Siyasi otoriteye itaat dinin emri mi?
İbn Haldun’un siyaset teorisi asabiyet kavramına dayanır. Siyasi iktidarın tesisi için birbiriyle dayanışma içinde olan, aynı soydan gelen veya aynı inancı paylaşan kişilerden müteşekkil bir topluluk gereklidir. Ancak zaman içinde devletin yönetimindeki aile veya grup gücünü sağlamlaştırdığında asabiyete ihtiyaç kalmaz, çünkü iktidar bu ailenin veya grubun doğal bir hakkı gibi algılanmaya başlanır. İşte bu aşamada yönetimde bulunan kişilere itaat dini bir görev olarak kabul edilir.

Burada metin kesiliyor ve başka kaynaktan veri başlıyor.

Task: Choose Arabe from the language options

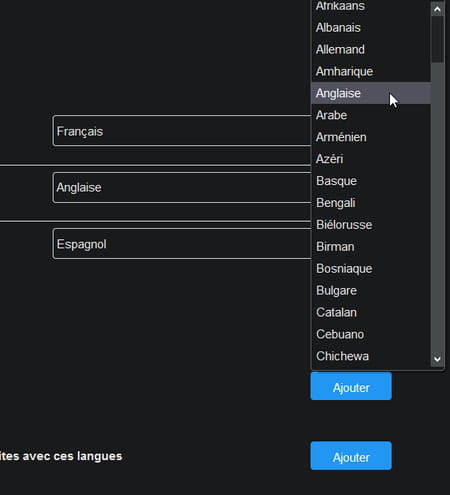Action: pos(371,115)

“Bu inan hasıl olduktan sonra kuvvetli bir asabiyyete muhtaç olmazlar, bu sülaleye itaat artık Tanrının kitabına inanmak, uymak gibi değişmez bir inanç halini alır. İşte bundan dolayı ilm-i kelama dair olan eserlerin son taraflarına, imamet meselesi iman akidelerinden olarak eklenmiştir.” (Mukaddime, Zakir Kadiri Ugan çevirisi, MEB, 1989, cilt 1, sh. 394)

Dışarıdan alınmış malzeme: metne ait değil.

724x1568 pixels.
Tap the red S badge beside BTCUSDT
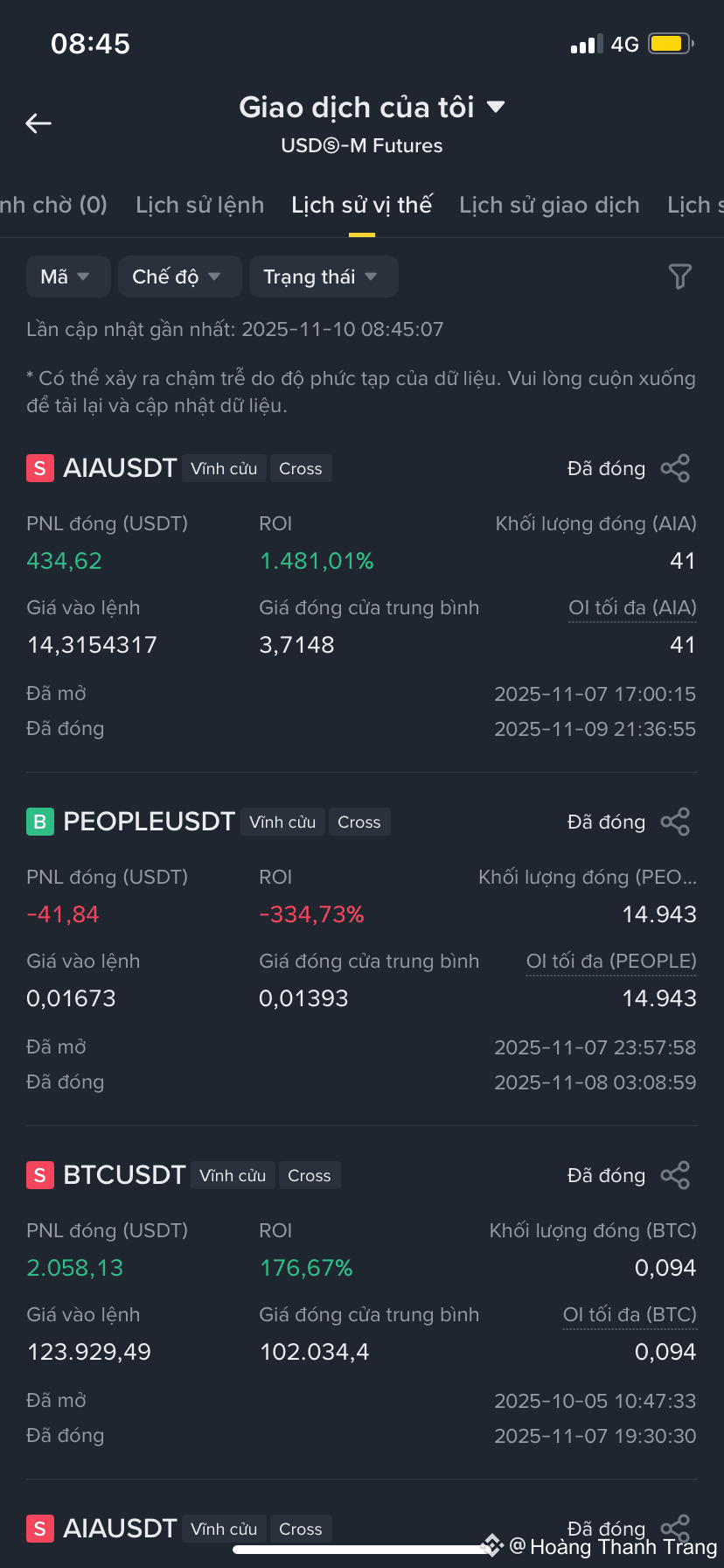[40, 1175]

Siyasi otoritenin meşruiyetini kutsal veya dinî bir kaynaktan aldığı inanışı belki siyaset kadar eski bir konu. Haddizatında modernlik öncesi dünyadaki istisnasız bütün toplumlar için yegâne meşruiyet kaynağı dindir. İslam toplumunun başlangıcında bu manada bir problem yoktur. Çünkü toplumun lideri doğrudan Allah’ın elçisidir; ondan sonra ise elçinin en yakınındaki saygın toplum önderleri arasından Müslümanların oylarıyla seçtikleri halifeler yöneticilik makamına oturmuştur. Ancak ilk dört halifenin ardından yönetimi ele geçiren Emevi ailesi halifelik makamını halkın düşüncesine bakılmaksızın işleyen ve babadan oğula intikal eden bir monarşiye dönüştürmüştür.
***
Bu noktada yönetimin meşruiyeti meselesi ortaya çıkmıştır. İbn Haldun bu konuyu öncelikle sosyolojik bir olgu olarak tespit ediyor; yani toplumsal yapıların işleyişinde görülen tabii kurallar çerçevesinde izah ediyor. Ardından buradaki meşruiyet probleminin çözümünde din bilginlerinin veya ulema zümresinin nasıl bir rol oynadığını oldukça net biçimde gösteriyor. İlm-i kelama dair eserlerin sonuna sonradan eklendiğini söylediği -yani aslında İslam’ın inanç esasları arasında yer almadığını ima ettiği- “imamet meselesi” siyasi otoritenin dini meşruiyeti konusudur. Bu konu İslami ilimler literatüründe “ulü’l-emre itaat bahsi” diye geçer.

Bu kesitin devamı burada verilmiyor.